For me, this is a good solution. It’s a solution I’d consider if the coach seats were 24″ wide, actually, as long as the armrests go up. 6 hours is LONG time.
- We’ll have more room to move around.
- I’ll have two seats to put bags underneath. (Not all cities have stores that stock clothing in my size, which adds an extra horror to lost luggage. The man of the house wears a readily available size.)
- I can maneuver between the narrow coach rows, so if he needs the aisle to get in/out that’s okay.

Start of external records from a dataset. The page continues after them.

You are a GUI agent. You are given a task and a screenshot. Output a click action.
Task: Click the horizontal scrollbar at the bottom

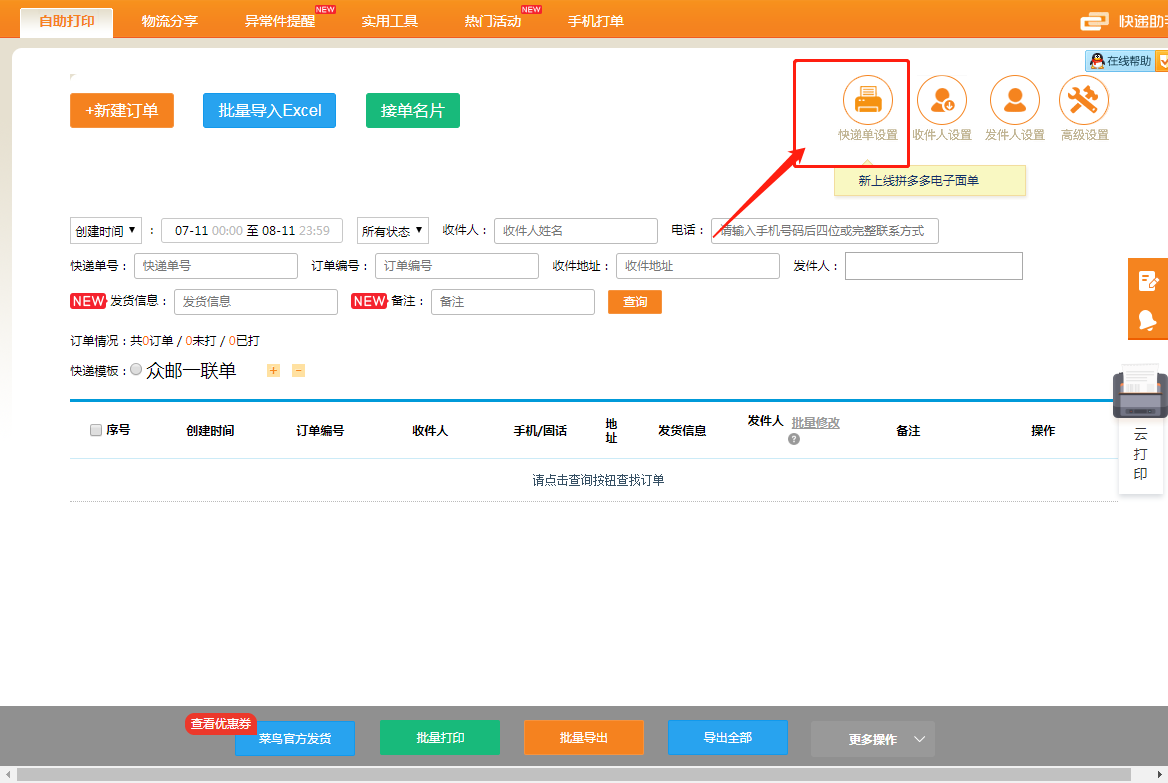point(570,775)
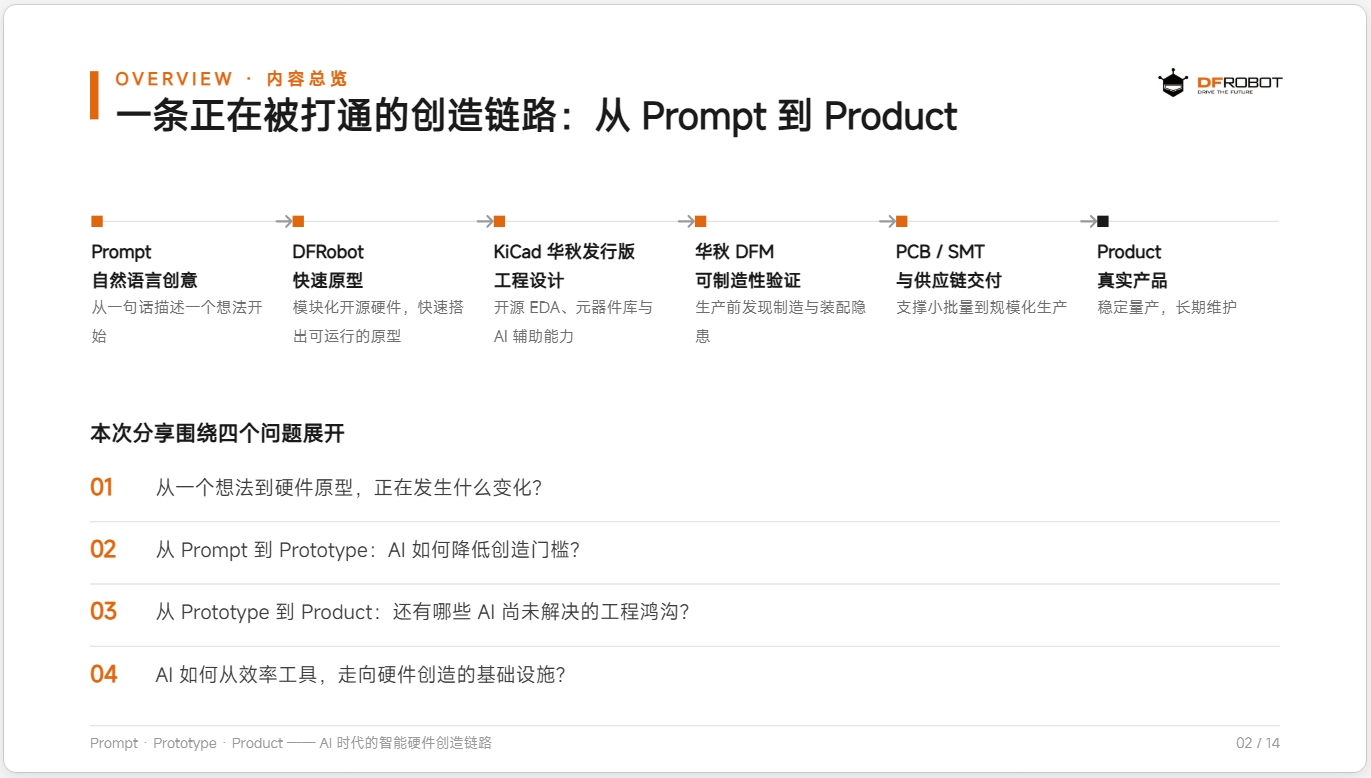Image resolution: width=1371 pixels, height=778 pixels.
Task: Click the orange square marker above Prompt
Action: point(97,221)
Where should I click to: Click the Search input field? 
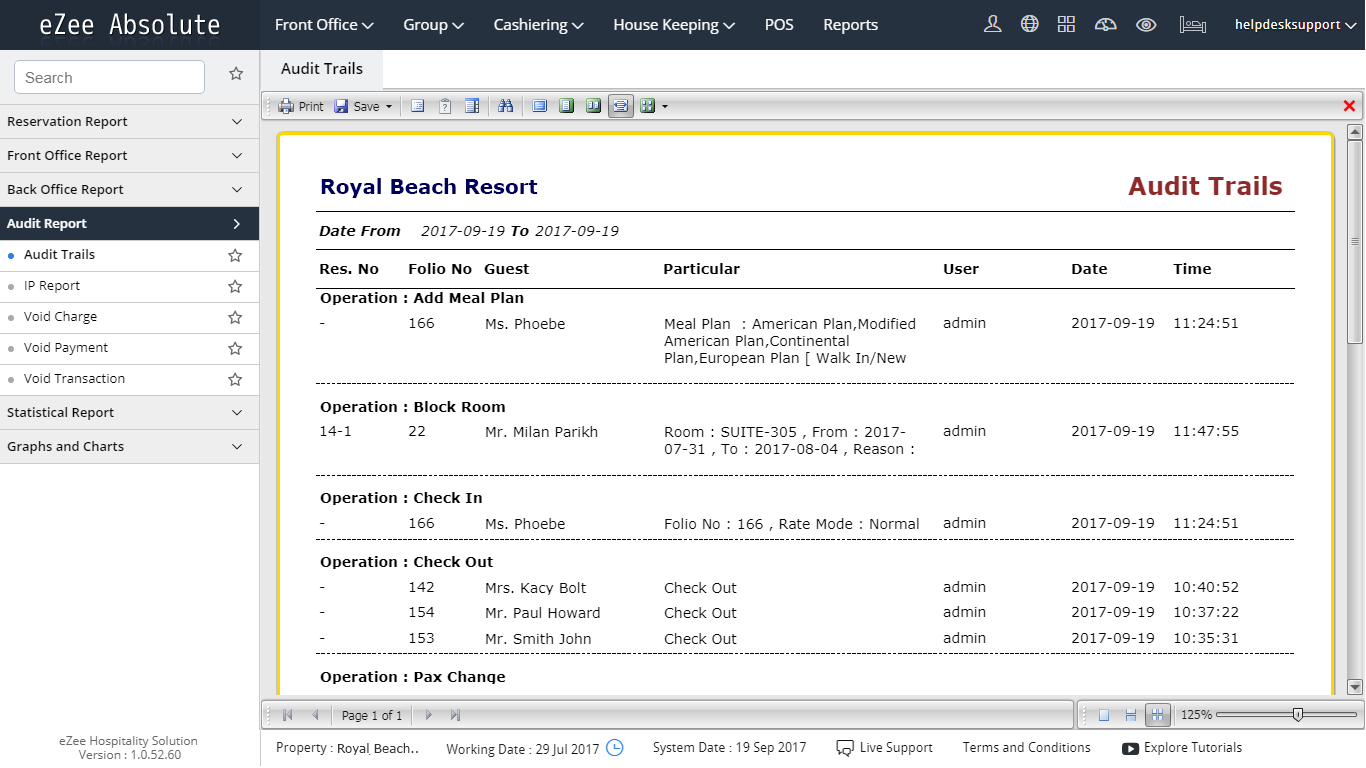109,77
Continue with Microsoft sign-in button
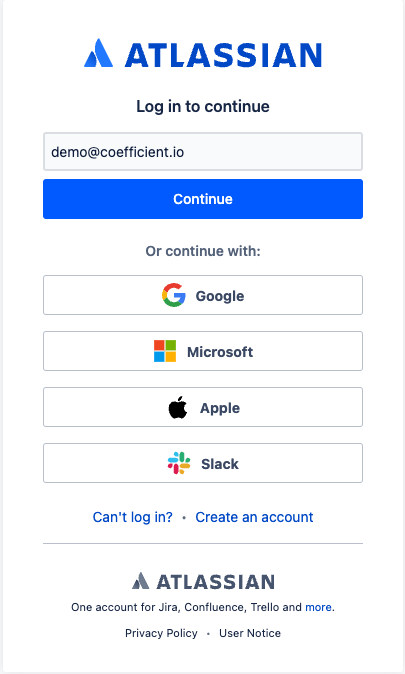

- Fewer surprises at the gate. We bought the extra seat already; if they try to split my seats I can bring quite the moral outrage of how we paid extra to have the space required. If it does come to that, the fact that I’m superfat is in my favor. I’ve overheard gate attendents discussing “This person has 2 seats, do they really need them?” before I check in — and then suddenly it’s “No, those 2 seats must stay together….”
This does require the money to buy an extra plane ticket. Not everyone has the money. It requires some research. This might not work as well if I had children to sit with or more serious mobility issues; if we both needed aisle seats, for example.
As always, SeatGuru is very helpful in looking up seat sizes.